Enslaved children working in brick kilns in Shanxi and Henan
Beijing (AsiaNews/Agencies) – Reports indicate that workers in kilns were treated worse than slaves, forced to handle hot bricks, beaten if they did not work as expected, and reportedly even buried alive to remove the bodies. After years of complaints by families, some 35,000 police agents in Henan Province raided some 7,500 brick kilns and in four days freed 219 people, including 29 children, from slavery, arresting 120 owners and “guards”. In the Xinxiang area alone, north of Zhengzhou, police raided 20 brick kilns on Saturday and rescued 23 people, including 16 children.
All the victims have the same story to tell: enticed with promises of a good job, they were beaten upon arrival, starved and forced to work 14-16 hours a day without pay. In one case some of the rescued labourers said that guards badly beat a labourer and then buried him alive to hide the body.
A week ago 31 people were rescued from a kiln in Caosheng village, five suspects were detained. Its owner, Wang Bingbing, is the son of the village chief.
The kiln, located across from his father’s house, was guarded by a taskmaster and dogs. Workers were forced to work 15 to 16 hours per day, and finish their meals of steamed bread and water within 15 minutes. In the freezing cold of winter, they were forced to sleep on the ground in a darkroom without a heating system.
According to mainland media, at least a thousand children, the youngest only 8, disappeared near train or bus stations in Henan and were sold to work in the north-western province of Shanxi or in Henan itself.
Making matters worse is the fact that there was nothing secret about the problem. Those who bought the bricks could not but see the hapless victims.
Some of the slave labourers managed to escape and report what had happened to them to the police. However, all the available evidence suggests that the authorities did nothing, except put the escapees on a train bound for home.

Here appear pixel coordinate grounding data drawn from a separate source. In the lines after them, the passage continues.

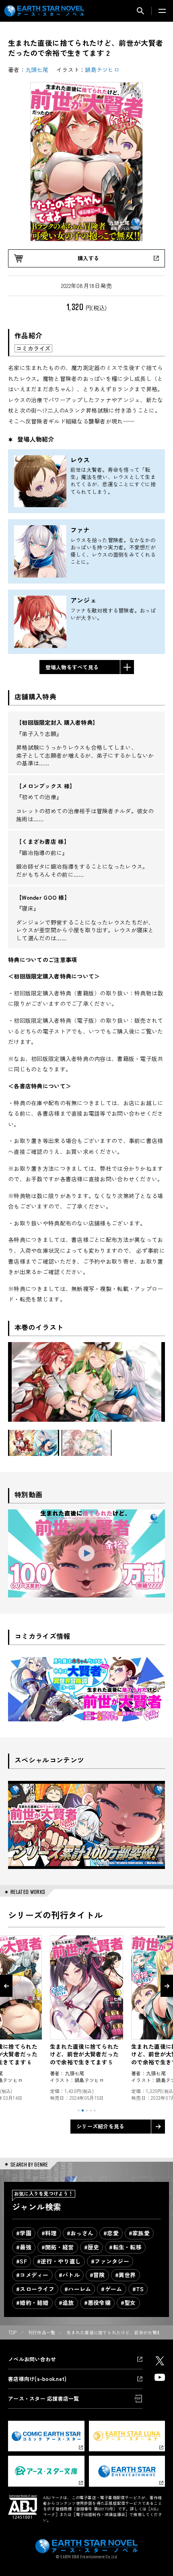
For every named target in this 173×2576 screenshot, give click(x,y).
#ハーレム (77, 2289)
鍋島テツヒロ (102, 70)
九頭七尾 (36, 70)
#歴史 (91, 2247)
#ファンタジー (110, 2261)
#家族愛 (139, 2233)
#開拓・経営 (57, 2247)
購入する (88, 258)
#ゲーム (111, 2289)
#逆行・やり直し (59, 2261)
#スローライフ (35, 2289)
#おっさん (80, 2233)
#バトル (69, 2275)
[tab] (79, 2110)
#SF (21, 2261)
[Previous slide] (6, 1986)
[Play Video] (86, 1553)
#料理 (49, 2233)
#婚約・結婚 (32, 2302)
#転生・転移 (125, 2247)
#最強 (23, 2247)
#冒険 (97, 2275)
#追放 (66, 2302)
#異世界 (125, 2275)
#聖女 (128, 2302)
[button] (33, 1443)
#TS (138, 2289)
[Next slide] (167, 1986)
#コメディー (32, 2275)
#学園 (23, 2233)
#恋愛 (111, 2233)
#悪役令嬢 (97, 2302)
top (12, 2332)
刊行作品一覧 (41, 2332)
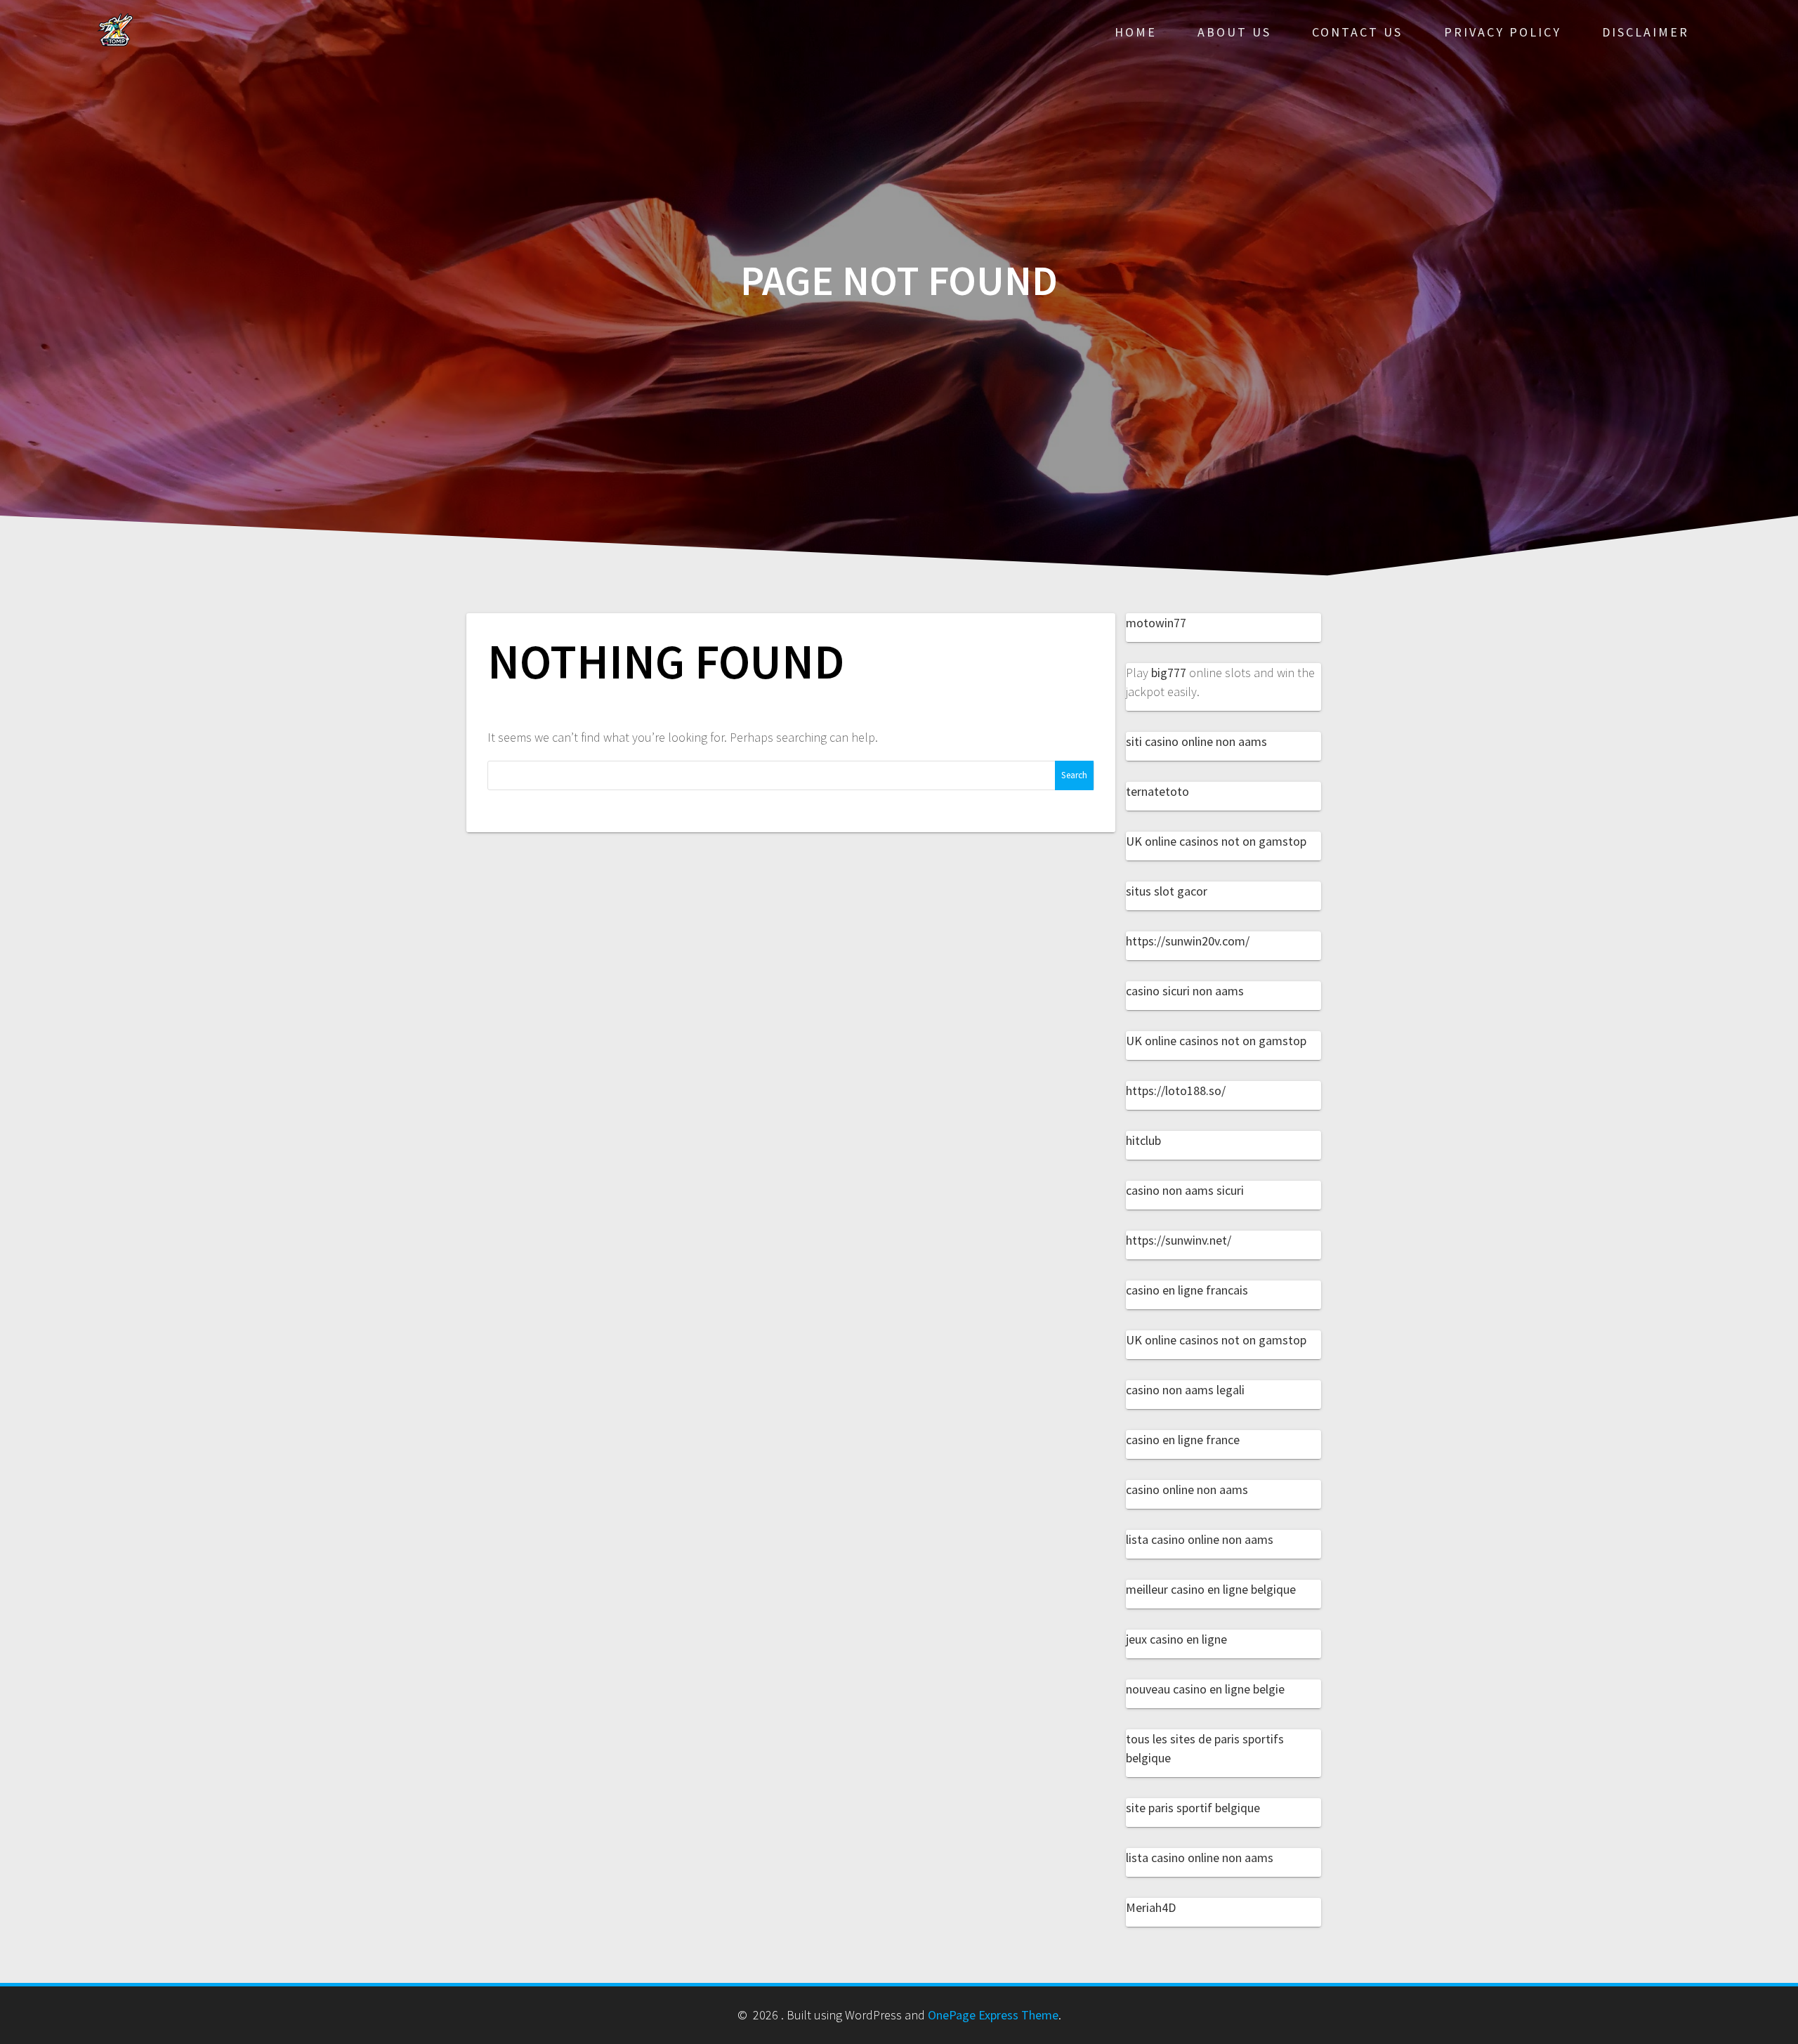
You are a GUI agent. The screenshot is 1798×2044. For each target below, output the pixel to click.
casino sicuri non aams (1185, 991)
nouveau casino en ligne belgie (1205, 1689)
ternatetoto (1157, 791)
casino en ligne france (1183, 1440)
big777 (1168, 672)
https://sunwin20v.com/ (1187, 941)
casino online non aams (1187, 1489)
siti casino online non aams (1196, 741)
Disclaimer (1645, 32)
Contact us (1357, 32)
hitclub (1143, 1140)
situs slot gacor (1166, 891)
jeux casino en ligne (1176, 1639)
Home (1136, 32)
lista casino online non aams (1199, 1539)
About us (1234, 32)
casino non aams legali (1185, 1390)
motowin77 (1156, 623)
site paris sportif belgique (1193, 1808)
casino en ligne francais (1187, 1290)
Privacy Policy (1502, 32)
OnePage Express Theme (993, 2015)
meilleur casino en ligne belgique (1211, 1589)
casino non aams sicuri (1185, 1190)
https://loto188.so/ (1176, 1090)
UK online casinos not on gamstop (1216, 841)
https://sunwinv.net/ (1178, 1240)
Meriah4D (1151, 1907)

In an open letter published on the Tyania Club, one of China’s main online discussion groups, 400 men from Henan made an appeal for help in their bid to rescue their children from brickworks in the mountains of Shanxi where they had been taken after being abducted. They said they freed about 40 children and that police threatened them instead of helping them.
Yang Aizhi, a 46-year-old mother, has also been searching for her 16-year-old son. She went to more than 100 kilns in Shanxi and discovered that "most kilns were forcing children to do hard labour.” She and other parents told their story to a TV station in Zhengzhou in early May.
Qin Yuhai, deputy governor and police chief of Henan, said “we must do everything we can to fight human trafficking and rescue those being held captive.”
Senior government leaders, including President Hu Jintao and Premier Wen Jiabao, said they were shocked by the "horrific" stories and instructed the relevant departments and local authorities to investigate.
However, child labour remains widespread in China and Beijing has not yet ratified the International Labour Organisation's Convention on Forced Labour or the Convention on the Abolition of Forced Labour.
Under China’s laws migrant workers are often denied the right to register as residents in the places where they work, which favours widespread illegality and makes it easier for people to disappear.
After Playfair, an alliance of world trade unions, released a report this weak about Olympic merchandise being manufactured by child workers, an investigation by local authorities in Dongguan found that the Lekit Stationery Co. had hired 8 schoolchildren under 16 said that the children had not made Olympic souvenirs.